El origen que no se negocia
Porque antes de ser un número, un contrato o una cláusula, Darwin Núñez fue un gurí del barrio La Luz. Nació en Artigas, en una familia marcada por la pobreza extrema. Hubo días de hambre. Hubo carencias que no entran en los balances ni en los comunicados oficiales. Su madre, símbolo silencioso de esa lucha, juntaba botellas de plástico para poder comprarle ropa y botines. El fútbol era la alegría en medio de la escasez, el lugar donde el cuerpo olvidaba lo que la heladera no podía dar.
En esas canchitas de tierra, Darwin ya mostraba algo distinto.
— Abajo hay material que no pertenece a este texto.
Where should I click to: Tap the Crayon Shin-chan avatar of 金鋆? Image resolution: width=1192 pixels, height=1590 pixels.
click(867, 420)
Potencia, velocidad, una rebeldía natural para atacar el arco. San Miguel fue el primer espacio que lo contuvo, que le dio camiseta y pertenencia. Allí se formó el jugador y también la persona, antes de que los grandes nombres entraran en escena.
Peñarol, la lesión y la tentación del abandono
A los 14 años llegó a Montevideo para sumarse a las juveniles de Peñarol. El salto fue enorme: de Artigas a la capital, del potrero al complejo, de la ilusión al rigor. Y cuando todo parecía empezar, llegó el golpe más duro: rotura de ligamentos cruzados. Un año entero afuera. Un cuerpo adolescente detenido y una cabeza llena de dudas. Darwin pensó seriamente en dejar el fútbol.
Fue su familia, otra vez, la que lo sostuvo. Su hermano, su madre, los mismos que habían empujado desde Artigas, le recordaron que rendirse no era una opción. Volvió. Debutó en primera. Mostró destellos de lo que vendría. Y entonces apareció el pase que cambiaría su vida… y abriría una herida institucional.

El negocio y el silencio
La transferencia al Almería se cerró rápido. Para Peñarol fue récord. Para Darwin, una oportunidad. Para San Miguel, una incógnita. El dinero circuló por los escritorios grandes del fútbol, pero en Artigas el eco fue distinto. La negativa de OFI a tramitar el porcentaje ante FIFA dejó al club formador fuera de la ecuación inicial. Y así, el pase más importante de un artiguense se transformó en una historia contada a medias.
Con el tiempo, Darwin explotó en España. Goles, potencia, personalidad. Benfica puso los ojos en él y lo convirtió en el fichaje más caro de su historia. En Portugal se consolidó como figura, brilló en Champions League y confirmó que aquello que había nacido en el barrio La Luz era real.
Después llegó Liverpool. La élite. La Premier League. El número 9 en la espalda, el mismo que lleva en la selección uruguaya. Una operación récord a nivel mundial. Darwin Núñez pasó de la pobreza extrema a los primeros planos del fútbol global.
El legado y la deuda
Con su primer gran contrato, cumplió una promesa íntima: compró una casa para sus padres. No se olvidó de dónde venía. Nunca lo hizo. Quienes lo conocen destacan su humildad, su forma simple de hablar, su manera de mirar el fútbol como un privilegio y no como un derecho adquirido.
Pero mientras Darwin escribía su historia en Europa, en Artigas seguía flotando la sensación de que algo había quedado inconcluso. Que el club que lo vio nacer no recibió, en tiempo y forma, lo que le correspondía. Que el Interior, una vez más, fue espectador de un negocio que se decidió lejos de sus canchas.
La historia jamás contada del pase de Darwin Núñez no busca manchar una carrera ejemplar. Todo lo contrario. Busca recordar que detrás de cada cifra hay trayectorias colectivas, clubes chicos, madres que juntan botellas y gurises que sueñan. Y que cuando el fútbol se olvida de eso, pierde parte de su alma.
Darwin llegó. Triunfó. Inspiró. Pero su pase sigue siendo un espejo incómodo para el sistema. Un recordatorio de que el talento nace en el Interior, pero no siempre vuelve en justicia.